The Case of Albert Fish
Jessica M. Radi
Everyone is aware there are different types of murders out there. All of them take people’s lives but how they do it in each category is different. In the case of serial killers they kill three or more individuals spaced out over a period of time. They tend to go through phases which include the killing phase, capture phase, aura phase, totem phase, and the depression phase. The phases do not happen in a specific order and not all serial killers experience all of them. Each individual is different. However, during the aura phase the killer becomes withdrawn from reality and tends to have heightened senses. During the killing phase is when the killer actually takes the victims life and that normally leads to the totem phase. This is when the killer tends to take a memento of the ‘moment’. For example, Albert Fish would take body parts to cook and eat. Serial killers may experience a phase of depression after the initial effects of the kill wears off, which is normally why the totem phase takes place (to prolong the experience). There is also the capture phase, which generally takes place prior to killing the victim.

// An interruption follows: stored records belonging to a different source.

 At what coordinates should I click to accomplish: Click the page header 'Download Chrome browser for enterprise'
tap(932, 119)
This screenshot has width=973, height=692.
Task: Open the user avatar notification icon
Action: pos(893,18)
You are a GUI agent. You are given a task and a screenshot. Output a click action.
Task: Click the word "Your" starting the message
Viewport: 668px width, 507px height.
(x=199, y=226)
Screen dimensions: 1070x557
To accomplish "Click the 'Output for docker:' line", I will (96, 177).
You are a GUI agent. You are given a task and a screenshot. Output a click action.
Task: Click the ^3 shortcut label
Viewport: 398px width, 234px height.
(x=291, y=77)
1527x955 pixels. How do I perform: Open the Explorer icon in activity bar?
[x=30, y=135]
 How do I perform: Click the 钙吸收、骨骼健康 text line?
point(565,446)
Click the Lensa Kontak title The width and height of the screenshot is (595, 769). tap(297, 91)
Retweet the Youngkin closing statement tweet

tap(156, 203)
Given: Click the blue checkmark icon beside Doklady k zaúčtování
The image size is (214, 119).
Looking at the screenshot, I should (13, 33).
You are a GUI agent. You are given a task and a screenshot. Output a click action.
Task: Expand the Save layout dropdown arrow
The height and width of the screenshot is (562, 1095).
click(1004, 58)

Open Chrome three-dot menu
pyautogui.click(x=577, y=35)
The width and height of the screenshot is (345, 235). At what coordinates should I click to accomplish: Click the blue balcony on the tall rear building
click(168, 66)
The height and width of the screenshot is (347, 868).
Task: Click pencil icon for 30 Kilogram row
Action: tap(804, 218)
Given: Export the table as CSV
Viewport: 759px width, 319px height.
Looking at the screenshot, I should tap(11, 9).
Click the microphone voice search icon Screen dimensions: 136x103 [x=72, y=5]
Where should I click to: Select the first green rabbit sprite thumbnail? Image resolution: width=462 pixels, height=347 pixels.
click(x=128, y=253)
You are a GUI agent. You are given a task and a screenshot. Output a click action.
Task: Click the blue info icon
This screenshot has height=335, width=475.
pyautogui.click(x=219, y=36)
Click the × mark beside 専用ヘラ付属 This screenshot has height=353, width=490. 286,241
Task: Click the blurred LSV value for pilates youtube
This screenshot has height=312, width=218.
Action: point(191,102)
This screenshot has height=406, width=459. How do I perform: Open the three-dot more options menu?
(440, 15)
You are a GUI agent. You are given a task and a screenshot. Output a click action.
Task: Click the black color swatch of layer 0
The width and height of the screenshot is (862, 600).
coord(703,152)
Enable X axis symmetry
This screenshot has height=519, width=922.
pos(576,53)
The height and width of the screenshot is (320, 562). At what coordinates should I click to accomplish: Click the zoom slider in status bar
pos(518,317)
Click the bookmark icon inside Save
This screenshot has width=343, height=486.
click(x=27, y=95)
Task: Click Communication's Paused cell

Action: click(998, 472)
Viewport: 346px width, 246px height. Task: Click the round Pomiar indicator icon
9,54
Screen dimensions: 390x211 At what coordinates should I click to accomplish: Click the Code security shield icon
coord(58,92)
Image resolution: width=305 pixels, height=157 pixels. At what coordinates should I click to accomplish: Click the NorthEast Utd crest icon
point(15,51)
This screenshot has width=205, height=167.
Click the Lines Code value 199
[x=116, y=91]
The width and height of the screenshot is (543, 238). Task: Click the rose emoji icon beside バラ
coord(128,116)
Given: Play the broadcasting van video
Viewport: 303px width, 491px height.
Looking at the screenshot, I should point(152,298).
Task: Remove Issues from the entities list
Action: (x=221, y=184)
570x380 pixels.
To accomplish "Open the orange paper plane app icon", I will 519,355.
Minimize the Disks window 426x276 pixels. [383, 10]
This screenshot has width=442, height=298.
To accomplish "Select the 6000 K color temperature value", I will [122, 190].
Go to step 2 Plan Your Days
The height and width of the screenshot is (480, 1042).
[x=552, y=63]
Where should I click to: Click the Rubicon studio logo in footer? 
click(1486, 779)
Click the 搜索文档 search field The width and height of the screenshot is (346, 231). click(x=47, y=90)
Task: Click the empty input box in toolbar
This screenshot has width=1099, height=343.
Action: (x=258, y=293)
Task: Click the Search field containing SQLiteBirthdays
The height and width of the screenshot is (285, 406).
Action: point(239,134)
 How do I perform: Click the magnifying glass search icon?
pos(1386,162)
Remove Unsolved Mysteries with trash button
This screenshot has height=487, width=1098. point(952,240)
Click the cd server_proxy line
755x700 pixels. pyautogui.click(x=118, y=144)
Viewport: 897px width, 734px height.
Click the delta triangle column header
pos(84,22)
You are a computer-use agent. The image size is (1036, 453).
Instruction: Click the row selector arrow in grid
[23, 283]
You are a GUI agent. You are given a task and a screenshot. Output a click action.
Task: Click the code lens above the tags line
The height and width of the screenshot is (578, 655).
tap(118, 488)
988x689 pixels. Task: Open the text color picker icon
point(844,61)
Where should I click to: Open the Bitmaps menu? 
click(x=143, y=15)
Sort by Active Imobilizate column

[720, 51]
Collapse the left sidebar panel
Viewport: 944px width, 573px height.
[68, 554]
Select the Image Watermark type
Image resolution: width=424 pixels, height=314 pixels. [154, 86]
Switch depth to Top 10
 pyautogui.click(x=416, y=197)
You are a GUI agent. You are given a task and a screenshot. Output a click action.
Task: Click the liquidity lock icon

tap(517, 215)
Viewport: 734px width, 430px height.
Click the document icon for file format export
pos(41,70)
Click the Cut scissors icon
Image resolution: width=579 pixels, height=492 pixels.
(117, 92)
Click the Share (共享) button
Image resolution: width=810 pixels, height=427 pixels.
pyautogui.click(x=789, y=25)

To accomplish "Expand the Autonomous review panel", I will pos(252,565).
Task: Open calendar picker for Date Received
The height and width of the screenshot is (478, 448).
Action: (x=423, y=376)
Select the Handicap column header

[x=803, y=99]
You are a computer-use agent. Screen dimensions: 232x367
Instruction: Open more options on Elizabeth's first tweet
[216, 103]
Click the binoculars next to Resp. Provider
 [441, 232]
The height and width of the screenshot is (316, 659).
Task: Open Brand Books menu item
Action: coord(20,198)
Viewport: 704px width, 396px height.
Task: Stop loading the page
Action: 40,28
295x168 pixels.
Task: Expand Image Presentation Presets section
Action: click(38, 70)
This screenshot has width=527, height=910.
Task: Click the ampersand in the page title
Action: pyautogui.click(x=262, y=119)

During this phase the killer renders the victim helpless in a way in which they cannot escape their captivity (Kitaeff, 2011, p. 102). It is quite complex and disturbing. Let’s move onto a serial killer case that is disturbing and riveting and claimed potentially hundreds of children’s lives. The Case of Albert Hamilton Fish
Albert Hamilton Fish seemed to be a harmless man. He was a great father and husband and no one suspected he could be such a monster. He was about 5 feet 5 inches tall and weighed about 130 pounds, and was quite frail in his elderly years. Looking at him there was no way of knowing he could pose such a danger (Bardsley, n.d.). One of his known victims was Gracie Budd. He found her after responding to an ad that her brother had placed looking for a job as a farm hand. Fish went to their residence and claimed to be Frank Howard. Mr. “Howard” stated that he would return the next day to pick up the Budd’s son and his best friend to take him back to his farm to begin work. When he returned he stated he had a birthday part to attend and he would like to take Gracie with him, her mother hesitated, but ended up allowing her to go with him. Gracie and the man known to the Budd’s as “Mr. Howard” were never to be seen again (Bardsley, n.d.). The morning after her disappearance her brother, Edward, went to the police to report that his sister was missing. To the families dismay, the address that “Mr. Howard” had given them did not exist. There were only a few solid clues that would help police locate the mystery man who had last been seen with Gracie. They found the original note he had sent from the Western Union Office so they now had a hand writing sample to use for comparison. It also showed that Mr. Howard had some form of education based of the proper use of grammar and how well his writing was. They also found a location in common with the addresses that he had given the Budd’s: East Harlem (CrimeLibrary, n.d). She was not his first victim though. Just a year before Gracie became one of “The Gray Man’s” victims a young boy disappeared from the hall of his apartment building where he was playing with a 3 year old and a 12 year old. The older boy went back into the apartment to check on his sister. When he returned both of the Billy’s were gone. The 3 year old was found on the roof and stated that the boogey man had taken Billy Gaffney. His body was never found (Bardsley, n.d.). Gracie and Billy were not the only victims of Albert Fish. He also abducted and murdered Francisis McDonnel in 1924, among numerous other victims (Jenks & Johnson, n.d.). When an investigator spread rumors that he had new evidence on Gracie Budd’s disappearance the Budd’s received a...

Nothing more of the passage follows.